While the Brotherhood furnished organized cadre and played a
central role in the events of January and February, the Salafists were still recovering
though many participated, especially in the most violent activities like the
attacks on Christians and on the Israeli embassy.
Again, it should be emphasized that both the Brotherhood and
the Salafists wanted the same goal. But the Brotherhood is far more patient. It
has learned the lesson of the Turkish Islamists: go slowly, conceal your aims,
and victory is far more likely.
Brotherhood leaders understand the disadvantages of going
for power quickly. It will be more likely to lead to a clash with the army; the
economy would suffer due to a loss of investment and loans. Indeed, Egypt is
headed for a serious economic crash and the Brotherhood does not want to be in
charge at the moment when that happens.
Far better, Brotherhood leaders think, to work with the army
as much as possible, perhaps even to support a non-Islamist president.
Meanwhile, the Brotherhood can play the key role in writing a Constitution that
would move Egypt toward Islamism. It would take such ministries as education,
social welfare, and religion that would help it increase and strengthen the
size of its support base due to both ideological indoctrination and patronage.
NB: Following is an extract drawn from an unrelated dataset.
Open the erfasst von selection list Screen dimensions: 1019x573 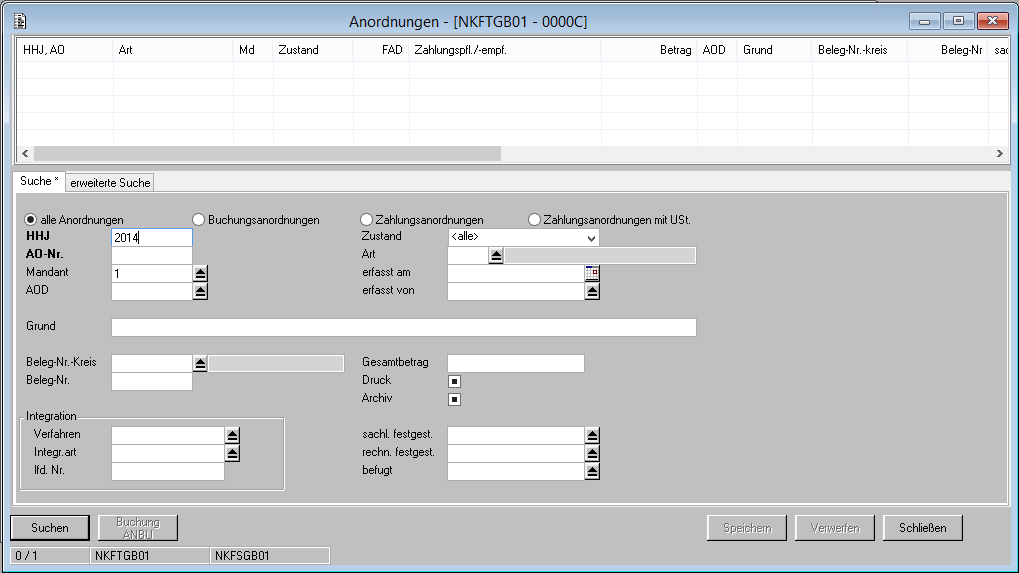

On foreign policy, the Brotherhood is having great success
in lulling the United States and the West to sleep, even supporting it as “moderate,”
thus getting money and help from the West while denying it to the army or
moderate forces. The Brotherhood would use its power to empty the Egypt-Israel
peace treaty of content without officially abrogating the agreement. It could give
a lot of support to Hamas and to the Jordanian and Syrian Brotherhood branches
without getting directly involved in any conflicts.
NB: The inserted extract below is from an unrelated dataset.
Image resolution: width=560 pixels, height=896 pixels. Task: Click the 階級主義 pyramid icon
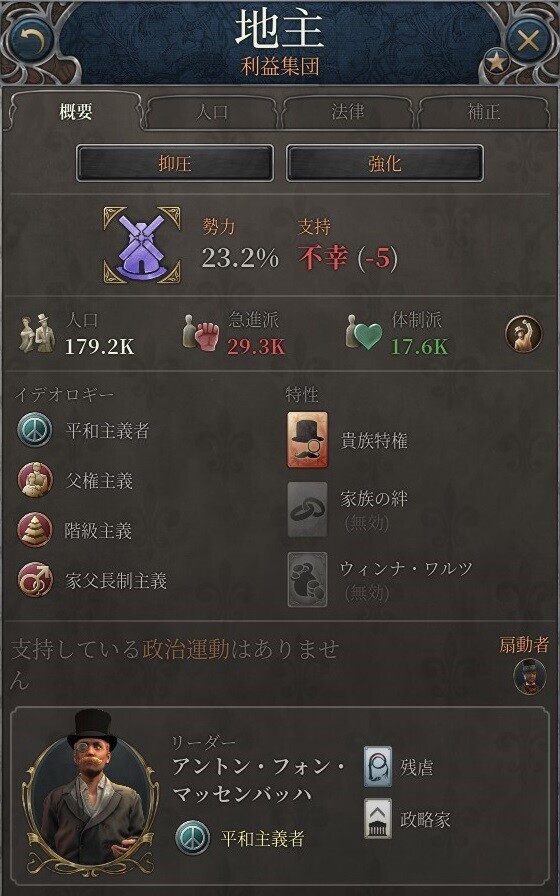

This is a sensible policy. In contrast, the Salafists want
revolution right now and trust in God to overcome all problems and barriers for
themselves. Take an issue like tourism. The Brotherhood might permit the sale
of alcohol to tourists and let women wear scanty bathing suits on beaches where
few Egyptians would ever see them in order to keep revenue coming in. To the
Salifists this is mere treason against proper piety.
This kind of tactical difference is by no means uncommon in
revolutionary movements. Lenin wrote a pamphlet, “Left-Wing Communism, An
infantile Malady,” about it. In this
attack on the Salifist equivalents in the Marxist movement, Lenin quoted
Friedrich Engels, the co-founder of Marxism; "What
childish innocence it is to present one’s own impatience as a theoretically
convincing argument!"
Lenin’s words fit perfectly the
struggle among Egyptian Islamists. A revolution, he explained, is:
“A war which is a hundred times
more difficult, protracted and complex than the most stubborn of ordinary wars
between states, and to renounce in advance any change of [tactics], or any
utilization of a conflict of interests (even if temporary) among one’s enemies,
or any conciliation or compromise with possible allies (even if they are
temporary, unstable, vacillating or conditional allies)—is that not ridiculous
in the extreme?”
Of course, Lenin was consciously seeking to mislead Western democracies into thinking they could work with the "moderate Communists" so that, divided and weakened, they could be more easily destroyed.
And that’s why the Brotherhood approach
generally succeeds and that of the Salafists fails. Of course, by their
extremism the Salafists will push the Brotherhood into a tougher stance, and by
their readiness to use violence, they will help crush moderates, women who want
more rights, and Christians. The two groups will compete but they will also
work together, at least tacitly, in fundamentally transforming Egypt.